#### [REQUIRED ACTION]
Using the records below, filter out every line that lacks "screenshot" and copy the rest.

#### [DATA TO EXAMINE]

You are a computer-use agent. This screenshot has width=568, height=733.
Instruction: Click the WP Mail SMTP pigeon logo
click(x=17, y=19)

---

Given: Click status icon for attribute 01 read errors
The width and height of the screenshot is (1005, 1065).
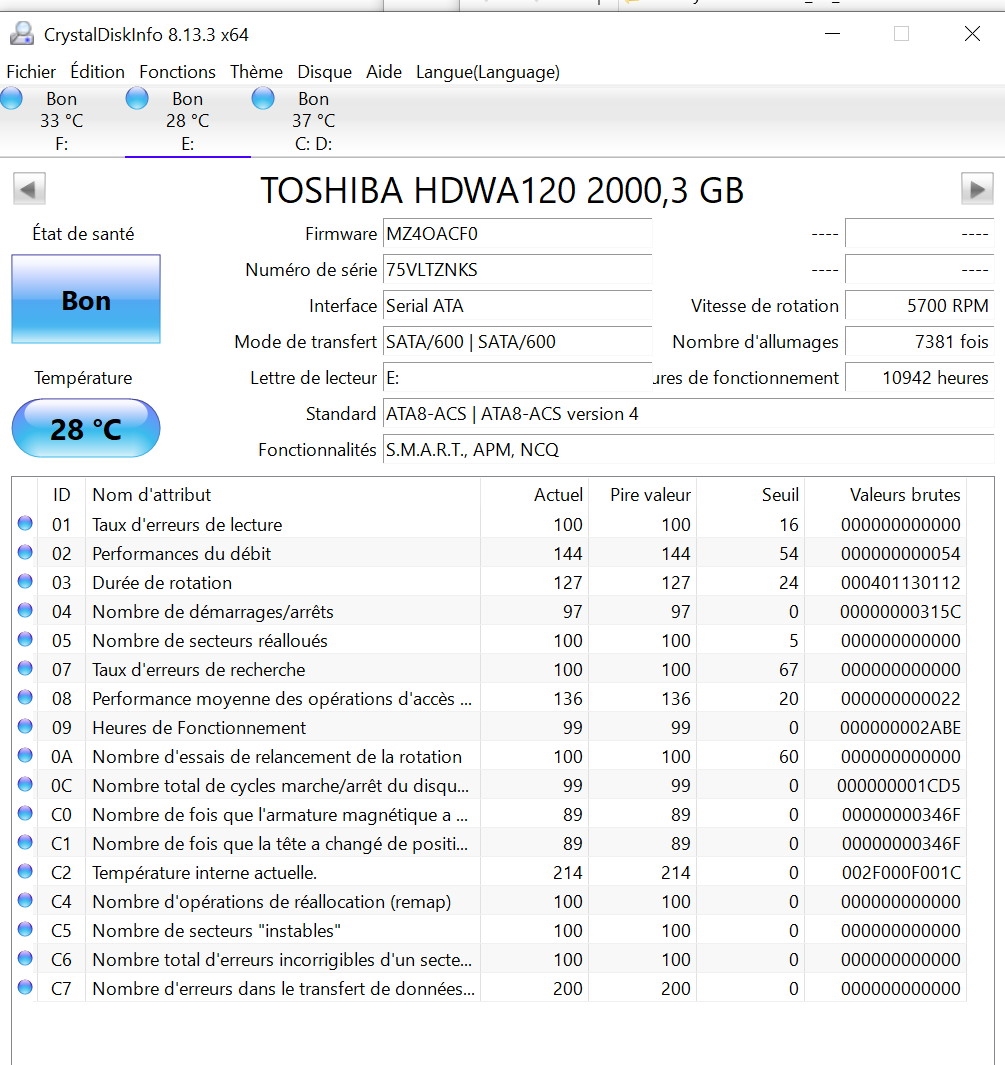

#### [EXERCISE RESPONSE]
You are a computer-use agent. This screenshot has width=568, height=733.
The width and height of the screenshot is (1005, 1065).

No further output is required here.